→ **Work required**
Rewrite these items with every "heading" changed to "title" and everything else left as it is. Omit the pictures.

→ **Dataset extract**
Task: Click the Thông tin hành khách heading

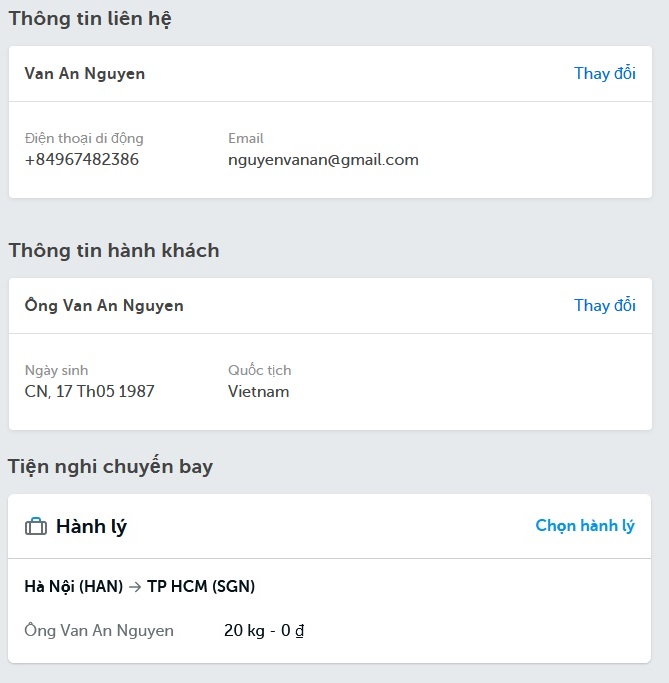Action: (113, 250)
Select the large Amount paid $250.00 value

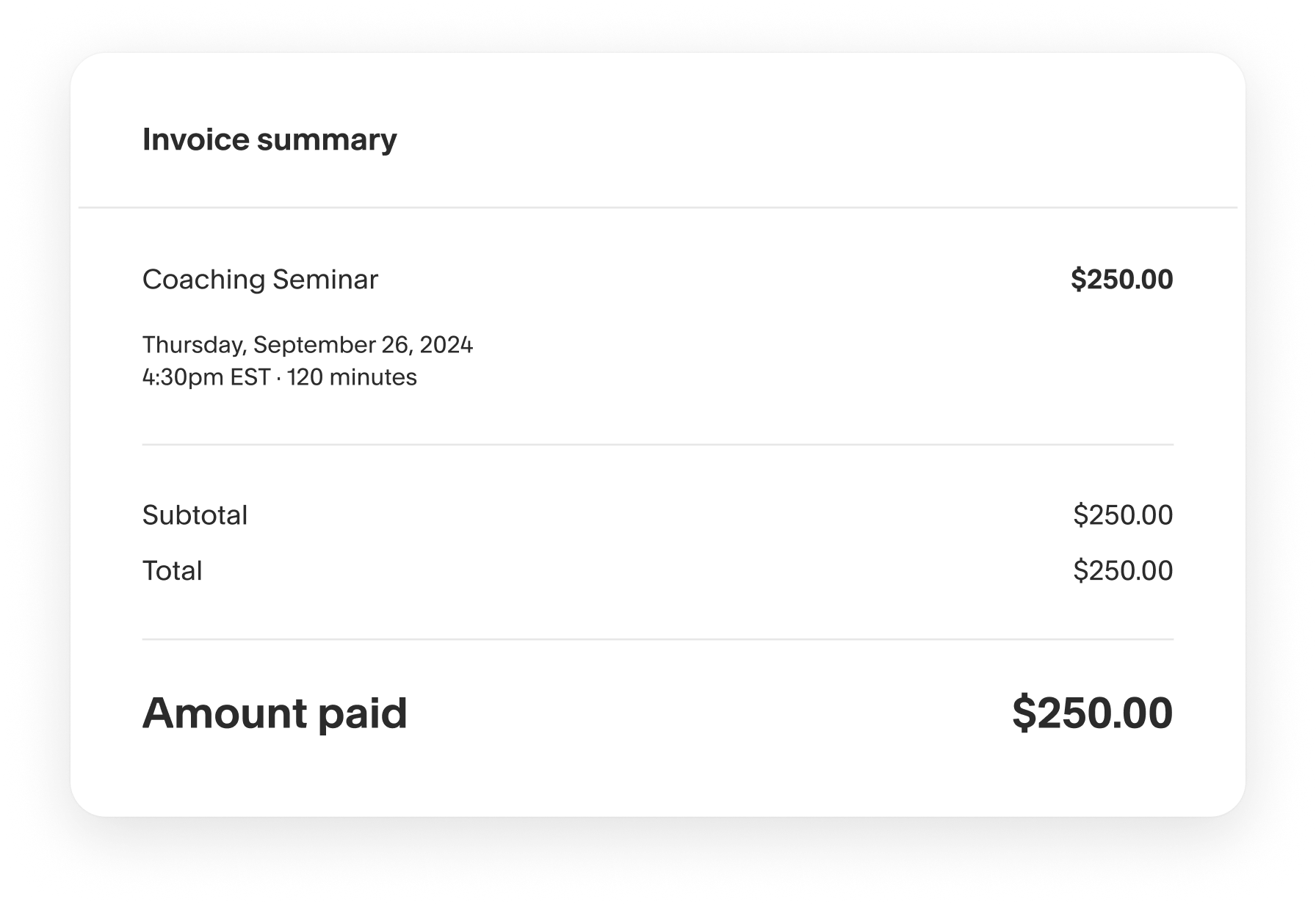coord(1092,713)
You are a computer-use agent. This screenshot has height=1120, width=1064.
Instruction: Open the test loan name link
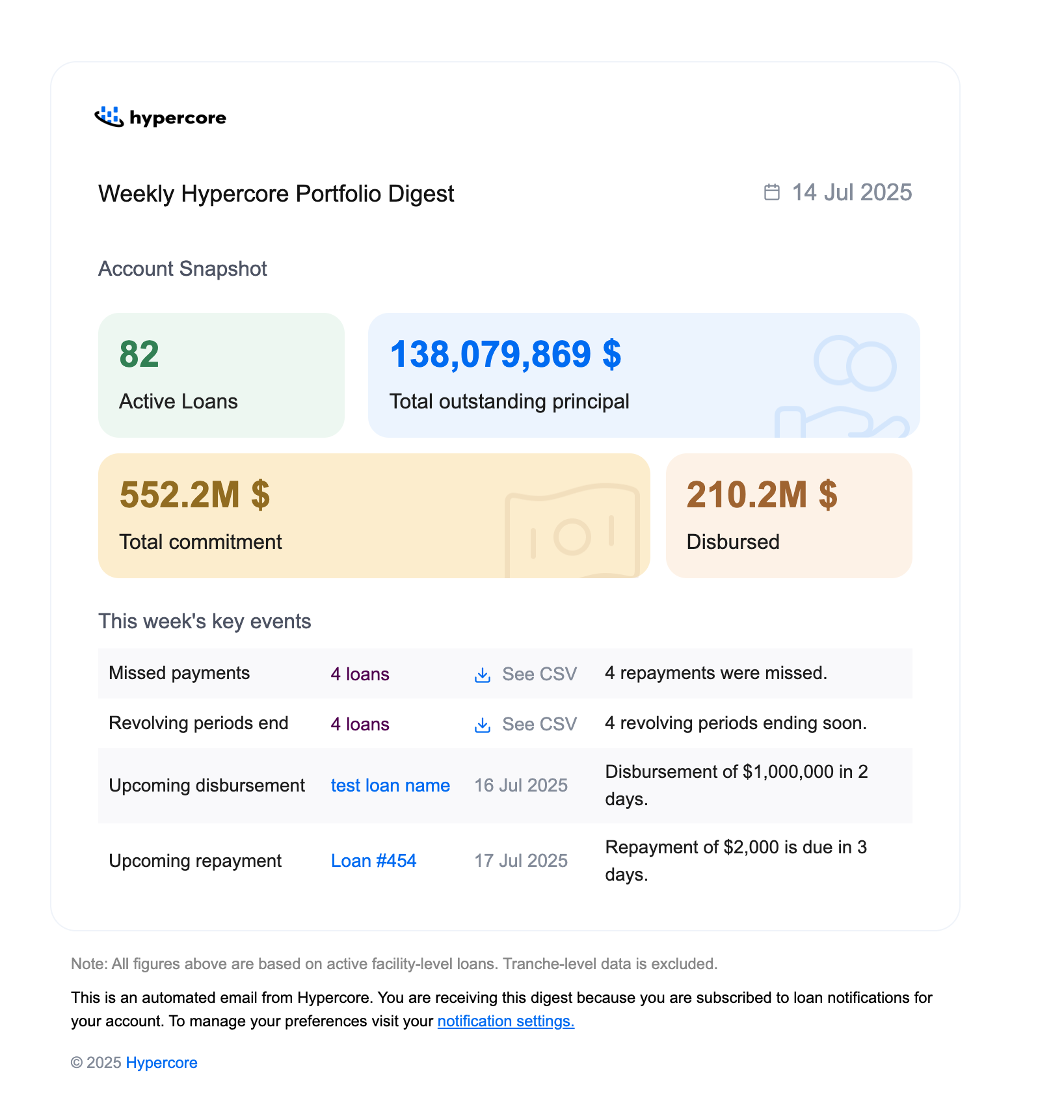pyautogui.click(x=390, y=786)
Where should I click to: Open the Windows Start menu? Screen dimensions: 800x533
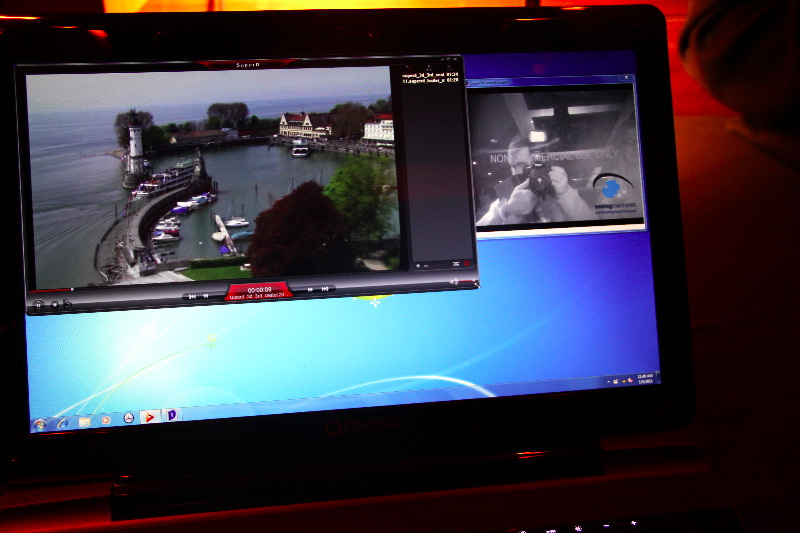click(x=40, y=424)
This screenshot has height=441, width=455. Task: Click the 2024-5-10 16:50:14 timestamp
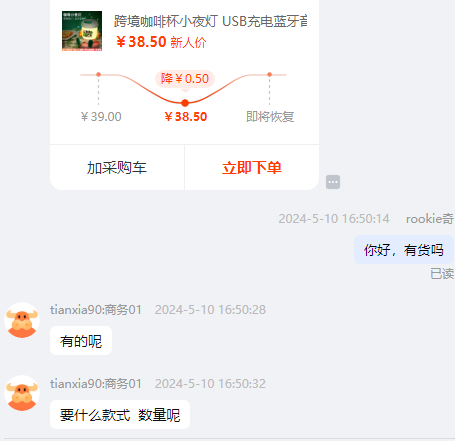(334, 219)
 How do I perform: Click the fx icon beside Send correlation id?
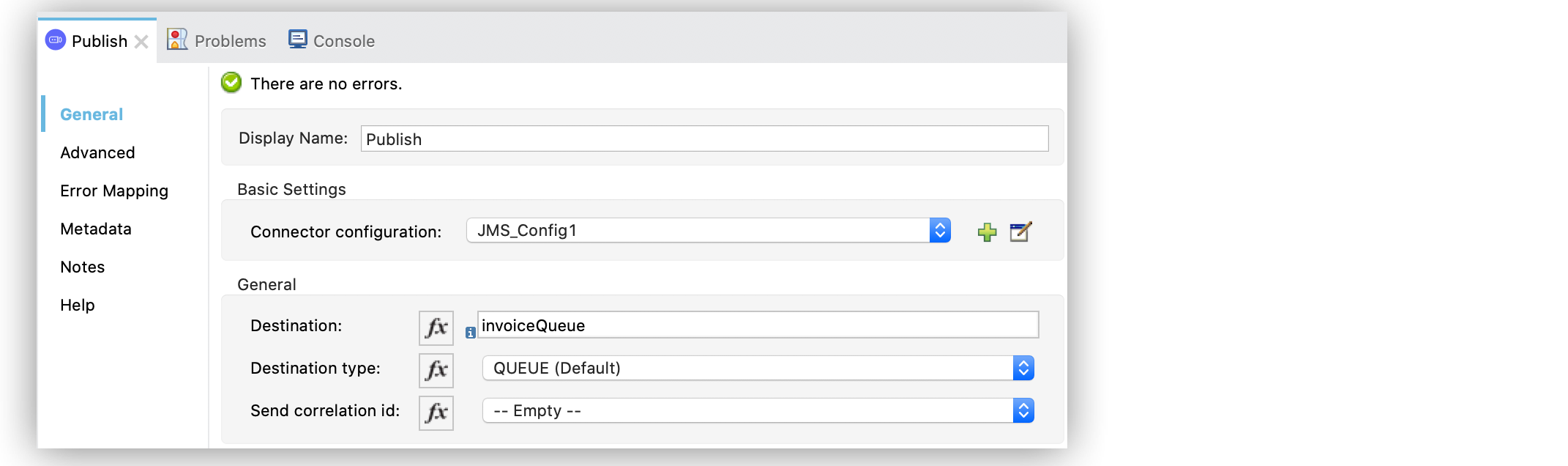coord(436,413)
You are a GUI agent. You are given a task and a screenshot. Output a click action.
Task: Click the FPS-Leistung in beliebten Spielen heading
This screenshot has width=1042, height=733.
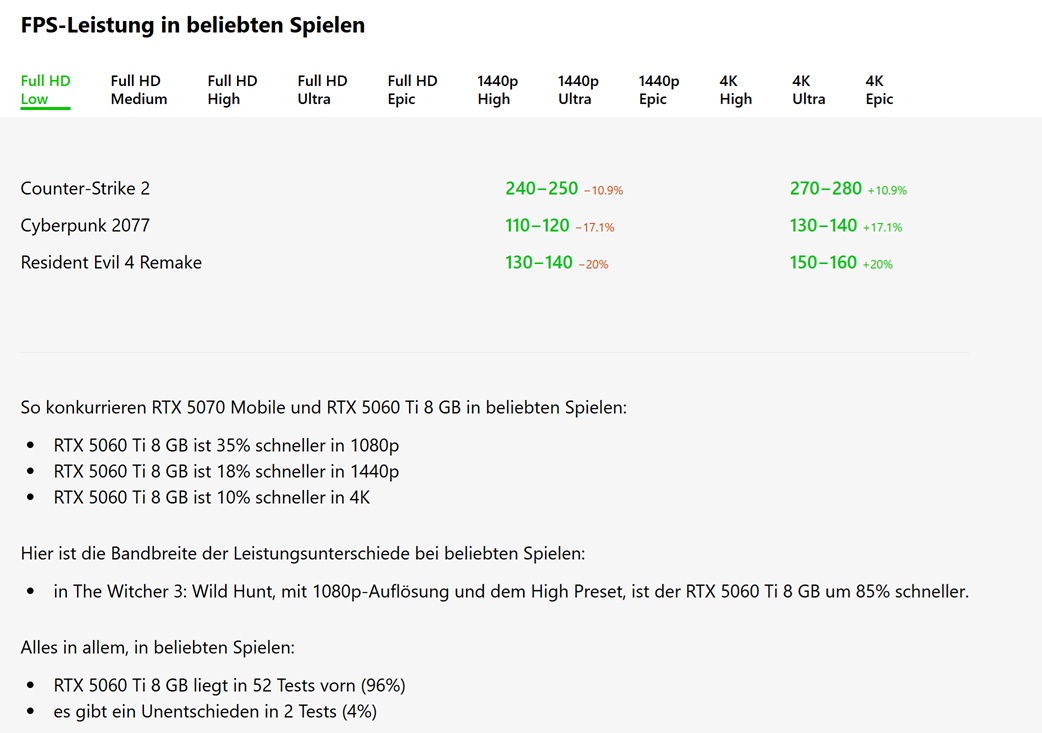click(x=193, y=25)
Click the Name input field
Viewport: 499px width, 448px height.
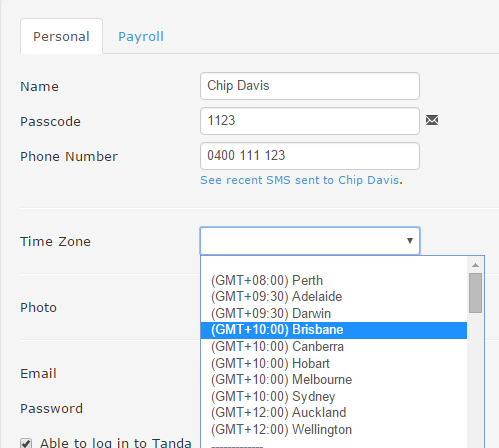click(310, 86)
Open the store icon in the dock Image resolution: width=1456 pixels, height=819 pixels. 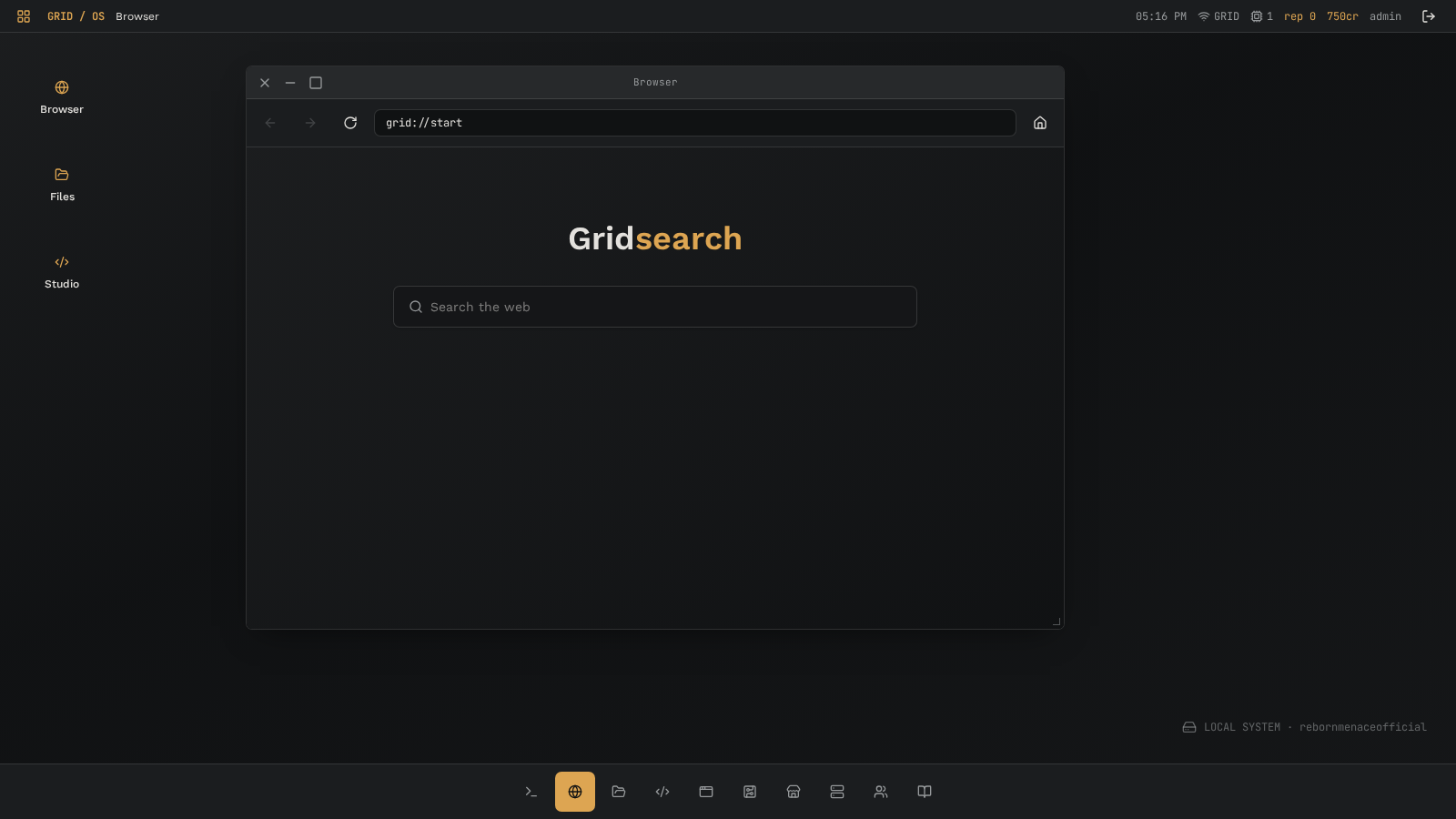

→ **Answer to this exercise**
Task: Click the Thông tin hành khách title

Action: (113, 250)
Select the large Amount paid $250.00 value

coord(1092,713)
You are a computer-use agent. This screenshot has height=1120, width=1064.
Instruction: Open the test loan name link
pyautogui.click(x=390, y=786)
Where should I click to: Open the Windows Start menu? Screen dimensions: 800x533
click(x=40, y=424)
This screenshot has height=441, width=455. Task: Click the 2024-5-10 16:50:14 timestamp
(334, 219)
 How do I perform: Click the fx icon beside Send correlation id?
coord(436,413)
You are a GUI agent. You are given a task and a screenshot. Output a click action.
Task: Click the FPS-Leistung in beliebten Spielen title
This screenshot has width=1042, height=733.
click(x=193, y=25)
Click the Name input field
Viewport: 499px width, 448px height.
click(310, 86)
Open the store icon in the dock Image resolution: width=1456 pixels, height=819 pixels. 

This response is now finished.